Gli esami preliminari includono l'intero processo di interrogatorio prima che i sospetti vengano incriminati.
L'articolo 27 della legge contro il pensiero reazionario stabilisce che chiunque venga sorpreso a importare o vendere film, musica o opere pubblicate dalla Corea del Sud debba scontare l’ergastolo ai lavori forzati o l’esecuzione capitale, secondo i documenti ottenuti dal Daily NK.
I figli adolescenti della coppia sono stati mandati nel campo di concentramento di Bukchang 18, nella provincia di South Pyongan, gestito dal Ministero per la Sicurezza Sociale. I familiari stretti delle altre persone giustiziate che vivevano a Pyongyang sono stati tutti esiliati in altre regioni del Paese.
(Fonti: Daily NK, 12/03/2021)


MYANMAR: MILITARI IMPONGONO LA PENA DI MORTE PER TRADIMENTO E DISSENSO

Tra le crescenti violenze in Myanmar a seguito del colpo di stato del 1° febbraio 2021, l'esercito il 16 marzo ha imposto la pena di morte come possibile punizione per tradimento, dissenso e altri reati contro il governo.
Sulla base dell’ordine che stabilisce la legge marziale, il Consiglio di Amministrazione dello Stato delle forze armate, istituito in seguito alla presa del potere, ha dichiarato che assumerà anche l'amministrazione dei tribunali di Yangon, ha riportato l’agenzia Kyodo News.

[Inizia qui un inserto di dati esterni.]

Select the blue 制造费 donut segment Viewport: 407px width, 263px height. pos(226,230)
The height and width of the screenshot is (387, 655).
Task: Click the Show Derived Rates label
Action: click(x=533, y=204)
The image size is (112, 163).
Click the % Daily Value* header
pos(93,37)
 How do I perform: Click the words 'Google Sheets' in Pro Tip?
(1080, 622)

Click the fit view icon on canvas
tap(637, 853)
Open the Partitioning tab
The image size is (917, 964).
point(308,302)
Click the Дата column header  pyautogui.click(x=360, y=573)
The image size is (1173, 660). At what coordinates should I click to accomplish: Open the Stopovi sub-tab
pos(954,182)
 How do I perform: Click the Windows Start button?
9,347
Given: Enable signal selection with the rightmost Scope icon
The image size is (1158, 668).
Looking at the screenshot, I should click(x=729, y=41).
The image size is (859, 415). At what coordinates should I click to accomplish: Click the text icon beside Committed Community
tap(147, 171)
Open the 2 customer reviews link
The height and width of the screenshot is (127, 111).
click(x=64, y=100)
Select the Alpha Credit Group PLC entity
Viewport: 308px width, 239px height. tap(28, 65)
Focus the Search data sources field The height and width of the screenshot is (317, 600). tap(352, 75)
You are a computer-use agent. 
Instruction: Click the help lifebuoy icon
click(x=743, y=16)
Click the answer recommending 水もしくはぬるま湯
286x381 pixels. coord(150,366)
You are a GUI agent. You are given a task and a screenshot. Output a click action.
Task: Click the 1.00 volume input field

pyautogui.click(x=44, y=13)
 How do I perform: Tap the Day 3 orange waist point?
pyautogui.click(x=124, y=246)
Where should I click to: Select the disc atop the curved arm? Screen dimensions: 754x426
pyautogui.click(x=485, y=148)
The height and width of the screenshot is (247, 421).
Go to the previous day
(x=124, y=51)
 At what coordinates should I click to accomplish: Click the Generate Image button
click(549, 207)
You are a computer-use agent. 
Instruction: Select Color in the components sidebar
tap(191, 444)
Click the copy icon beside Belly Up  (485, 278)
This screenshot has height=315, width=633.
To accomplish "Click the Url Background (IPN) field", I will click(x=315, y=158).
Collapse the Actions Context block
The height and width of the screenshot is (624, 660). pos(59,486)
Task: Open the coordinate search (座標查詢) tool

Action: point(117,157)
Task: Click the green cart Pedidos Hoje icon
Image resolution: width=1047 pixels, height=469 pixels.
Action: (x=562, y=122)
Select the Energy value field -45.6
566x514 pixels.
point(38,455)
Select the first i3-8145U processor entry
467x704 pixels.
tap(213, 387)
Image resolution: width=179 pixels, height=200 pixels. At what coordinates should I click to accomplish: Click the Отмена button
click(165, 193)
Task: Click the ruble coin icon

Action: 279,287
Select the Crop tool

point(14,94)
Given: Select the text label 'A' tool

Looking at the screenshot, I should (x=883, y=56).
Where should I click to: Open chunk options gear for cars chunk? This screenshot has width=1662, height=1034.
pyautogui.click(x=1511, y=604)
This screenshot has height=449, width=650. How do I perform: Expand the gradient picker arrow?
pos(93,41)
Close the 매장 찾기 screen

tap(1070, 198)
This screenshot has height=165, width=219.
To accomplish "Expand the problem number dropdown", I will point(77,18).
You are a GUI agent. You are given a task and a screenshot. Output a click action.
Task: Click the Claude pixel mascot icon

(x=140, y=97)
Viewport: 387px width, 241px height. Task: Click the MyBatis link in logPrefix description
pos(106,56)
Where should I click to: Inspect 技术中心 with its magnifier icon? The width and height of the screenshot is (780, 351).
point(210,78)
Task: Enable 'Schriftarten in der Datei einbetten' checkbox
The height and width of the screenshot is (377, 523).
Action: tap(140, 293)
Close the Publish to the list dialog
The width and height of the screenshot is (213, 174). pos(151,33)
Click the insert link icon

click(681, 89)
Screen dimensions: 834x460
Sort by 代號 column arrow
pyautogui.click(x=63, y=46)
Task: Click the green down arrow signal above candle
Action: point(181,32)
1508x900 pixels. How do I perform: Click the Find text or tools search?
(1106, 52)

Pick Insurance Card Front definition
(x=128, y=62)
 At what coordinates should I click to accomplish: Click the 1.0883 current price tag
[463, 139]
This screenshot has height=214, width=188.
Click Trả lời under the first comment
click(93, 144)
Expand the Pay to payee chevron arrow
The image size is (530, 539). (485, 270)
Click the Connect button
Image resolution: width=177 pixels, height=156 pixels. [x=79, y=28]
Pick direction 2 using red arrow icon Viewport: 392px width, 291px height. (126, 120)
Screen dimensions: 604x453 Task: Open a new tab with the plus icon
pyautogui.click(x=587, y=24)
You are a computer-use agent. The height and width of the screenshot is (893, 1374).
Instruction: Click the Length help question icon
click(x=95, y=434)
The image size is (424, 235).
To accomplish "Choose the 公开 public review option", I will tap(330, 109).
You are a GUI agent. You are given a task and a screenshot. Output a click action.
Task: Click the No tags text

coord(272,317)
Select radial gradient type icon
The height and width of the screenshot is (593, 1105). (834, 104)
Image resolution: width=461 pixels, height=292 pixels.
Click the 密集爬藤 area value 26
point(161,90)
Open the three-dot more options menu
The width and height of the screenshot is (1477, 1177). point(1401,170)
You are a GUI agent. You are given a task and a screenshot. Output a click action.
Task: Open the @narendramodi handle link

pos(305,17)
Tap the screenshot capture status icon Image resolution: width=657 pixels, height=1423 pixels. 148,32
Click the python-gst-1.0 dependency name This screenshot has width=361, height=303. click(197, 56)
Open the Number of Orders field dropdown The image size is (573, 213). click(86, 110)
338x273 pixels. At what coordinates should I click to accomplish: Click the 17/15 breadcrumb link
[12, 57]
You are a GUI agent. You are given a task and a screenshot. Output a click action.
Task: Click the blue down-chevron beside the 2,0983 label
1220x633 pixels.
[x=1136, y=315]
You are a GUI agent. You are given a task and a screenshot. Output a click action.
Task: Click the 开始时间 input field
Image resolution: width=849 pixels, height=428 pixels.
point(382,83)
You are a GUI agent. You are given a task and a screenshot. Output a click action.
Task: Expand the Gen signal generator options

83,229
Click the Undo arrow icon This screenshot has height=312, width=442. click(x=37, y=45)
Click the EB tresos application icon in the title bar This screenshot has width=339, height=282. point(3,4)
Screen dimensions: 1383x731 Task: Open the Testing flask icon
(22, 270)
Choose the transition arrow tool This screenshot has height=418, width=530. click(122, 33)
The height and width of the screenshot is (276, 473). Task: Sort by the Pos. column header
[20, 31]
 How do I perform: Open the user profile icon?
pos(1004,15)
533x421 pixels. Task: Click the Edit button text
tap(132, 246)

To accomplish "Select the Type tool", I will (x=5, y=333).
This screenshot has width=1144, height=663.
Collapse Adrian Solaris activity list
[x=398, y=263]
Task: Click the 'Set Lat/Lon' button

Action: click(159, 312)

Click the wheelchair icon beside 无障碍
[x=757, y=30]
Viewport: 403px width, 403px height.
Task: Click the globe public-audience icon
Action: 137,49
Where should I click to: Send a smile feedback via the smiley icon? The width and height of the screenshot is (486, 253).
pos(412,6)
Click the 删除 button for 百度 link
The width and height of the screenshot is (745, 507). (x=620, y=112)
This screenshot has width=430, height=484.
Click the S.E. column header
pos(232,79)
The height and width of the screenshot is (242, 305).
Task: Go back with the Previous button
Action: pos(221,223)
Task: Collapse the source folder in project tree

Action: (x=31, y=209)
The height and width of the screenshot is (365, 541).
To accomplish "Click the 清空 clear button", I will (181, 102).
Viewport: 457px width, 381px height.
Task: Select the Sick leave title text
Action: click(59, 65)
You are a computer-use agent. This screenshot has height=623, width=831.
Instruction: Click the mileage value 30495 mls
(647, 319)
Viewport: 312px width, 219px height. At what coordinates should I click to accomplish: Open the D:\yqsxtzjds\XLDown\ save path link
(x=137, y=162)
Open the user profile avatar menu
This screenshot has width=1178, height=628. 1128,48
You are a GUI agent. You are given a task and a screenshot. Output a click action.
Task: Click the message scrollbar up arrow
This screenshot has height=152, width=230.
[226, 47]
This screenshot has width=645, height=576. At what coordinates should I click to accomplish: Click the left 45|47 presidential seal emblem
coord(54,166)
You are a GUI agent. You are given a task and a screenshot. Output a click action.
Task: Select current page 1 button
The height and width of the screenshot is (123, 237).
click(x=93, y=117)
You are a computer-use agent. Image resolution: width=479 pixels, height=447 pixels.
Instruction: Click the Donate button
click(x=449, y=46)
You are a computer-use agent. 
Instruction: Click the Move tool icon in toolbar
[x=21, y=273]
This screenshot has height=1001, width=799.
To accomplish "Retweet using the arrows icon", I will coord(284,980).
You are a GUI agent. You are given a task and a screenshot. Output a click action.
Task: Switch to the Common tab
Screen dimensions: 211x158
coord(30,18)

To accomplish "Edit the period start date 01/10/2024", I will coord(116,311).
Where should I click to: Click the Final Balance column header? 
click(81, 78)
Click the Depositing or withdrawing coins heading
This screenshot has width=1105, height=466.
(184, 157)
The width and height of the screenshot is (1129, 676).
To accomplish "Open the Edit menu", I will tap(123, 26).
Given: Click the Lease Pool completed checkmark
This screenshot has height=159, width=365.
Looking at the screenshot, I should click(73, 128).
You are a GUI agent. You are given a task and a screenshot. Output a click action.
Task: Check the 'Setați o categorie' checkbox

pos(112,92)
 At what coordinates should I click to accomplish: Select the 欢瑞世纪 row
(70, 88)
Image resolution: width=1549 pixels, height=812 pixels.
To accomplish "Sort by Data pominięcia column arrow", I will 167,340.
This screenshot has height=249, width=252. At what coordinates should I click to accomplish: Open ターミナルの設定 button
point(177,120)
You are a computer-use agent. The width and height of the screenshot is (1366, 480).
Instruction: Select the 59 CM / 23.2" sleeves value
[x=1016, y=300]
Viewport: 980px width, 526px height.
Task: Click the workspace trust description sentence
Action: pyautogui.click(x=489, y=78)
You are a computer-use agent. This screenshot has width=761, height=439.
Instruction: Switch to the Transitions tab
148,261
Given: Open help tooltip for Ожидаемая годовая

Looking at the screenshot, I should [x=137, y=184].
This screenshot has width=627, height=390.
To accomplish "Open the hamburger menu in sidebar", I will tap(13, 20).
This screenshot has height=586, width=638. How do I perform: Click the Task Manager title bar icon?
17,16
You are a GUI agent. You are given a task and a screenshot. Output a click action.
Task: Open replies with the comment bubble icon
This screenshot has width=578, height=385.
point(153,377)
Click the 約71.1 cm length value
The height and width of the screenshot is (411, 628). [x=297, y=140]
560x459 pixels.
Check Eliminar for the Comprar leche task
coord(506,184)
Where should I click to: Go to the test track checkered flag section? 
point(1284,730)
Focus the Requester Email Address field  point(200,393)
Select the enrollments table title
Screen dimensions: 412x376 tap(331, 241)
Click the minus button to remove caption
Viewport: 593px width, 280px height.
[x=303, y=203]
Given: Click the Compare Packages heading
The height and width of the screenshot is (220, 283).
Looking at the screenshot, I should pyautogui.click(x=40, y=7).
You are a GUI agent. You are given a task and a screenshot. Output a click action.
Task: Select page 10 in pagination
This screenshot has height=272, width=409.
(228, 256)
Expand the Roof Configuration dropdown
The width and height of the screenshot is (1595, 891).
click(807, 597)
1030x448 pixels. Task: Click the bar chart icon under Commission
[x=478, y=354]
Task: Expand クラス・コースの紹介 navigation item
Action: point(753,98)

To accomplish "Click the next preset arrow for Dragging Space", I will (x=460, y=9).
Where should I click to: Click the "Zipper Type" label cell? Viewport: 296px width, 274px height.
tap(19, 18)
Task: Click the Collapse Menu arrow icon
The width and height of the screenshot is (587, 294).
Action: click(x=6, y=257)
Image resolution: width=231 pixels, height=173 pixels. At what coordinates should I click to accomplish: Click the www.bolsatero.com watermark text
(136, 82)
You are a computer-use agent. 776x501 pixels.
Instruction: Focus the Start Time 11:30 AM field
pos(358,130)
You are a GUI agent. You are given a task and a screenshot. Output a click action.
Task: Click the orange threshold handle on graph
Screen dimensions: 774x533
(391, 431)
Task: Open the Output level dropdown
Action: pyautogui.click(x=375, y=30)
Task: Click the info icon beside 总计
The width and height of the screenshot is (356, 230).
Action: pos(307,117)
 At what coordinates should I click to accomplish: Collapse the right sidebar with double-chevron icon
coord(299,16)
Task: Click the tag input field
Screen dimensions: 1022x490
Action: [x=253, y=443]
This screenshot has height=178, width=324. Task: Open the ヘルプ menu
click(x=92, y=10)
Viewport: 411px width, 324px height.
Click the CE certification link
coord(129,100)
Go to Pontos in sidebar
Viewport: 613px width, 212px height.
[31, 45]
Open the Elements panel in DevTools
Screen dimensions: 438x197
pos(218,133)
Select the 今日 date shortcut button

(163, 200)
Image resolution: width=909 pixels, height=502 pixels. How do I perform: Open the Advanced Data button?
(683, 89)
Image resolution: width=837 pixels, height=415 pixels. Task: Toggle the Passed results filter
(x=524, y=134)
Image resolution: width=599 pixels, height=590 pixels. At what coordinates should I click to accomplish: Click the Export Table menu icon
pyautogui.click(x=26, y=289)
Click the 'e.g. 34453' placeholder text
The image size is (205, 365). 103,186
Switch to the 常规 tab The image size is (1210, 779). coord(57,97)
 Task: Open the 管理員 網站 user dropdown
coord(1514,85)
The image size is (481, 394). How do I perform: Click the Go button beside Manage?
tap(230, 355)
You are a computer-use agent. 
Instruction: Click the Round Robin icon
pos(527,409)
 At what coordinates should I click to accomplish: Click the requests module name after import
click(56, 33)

Tra i suoi crescenti tentativi di reprimere le proteste contro il colpo di stato, la giunta militare ha detto che avrebbe imposto pene severe, comprese lunghe pene detentive e la morte, per reati tra cui tradimento e dissenso, ostacolo al servizio militare o civile, diffusione di notizie false e della paura, secondo i media locali. Sono 23 le categorie di reati che, secondo l'ordine, comportano un processo davanti alla corte marziale, senza possibilità di appello per sentenze o riconoscimenti di colpevolezza.
Tuttavia, una domanda per annullare una condanna a morte potrà essere presentata al generale Min Aung Hlaing, presidente del Consiglio di Amministrazione dello Stato, entro 15 giorni dalla condanna, secondo l'ordine.
La legge marziale è stata dichiarata in due township di Yangon, Hlaingthaya e la vicina township di Shwepyithar, il 14 marzo, dopo che i militari avevano aperto il fuoco sui manifestanti anti-colpo di Stato, uccidendo almeno 38 persone.
Il 15 marzo sono seguiti ordini analoghi per altre quattro township di Yangon.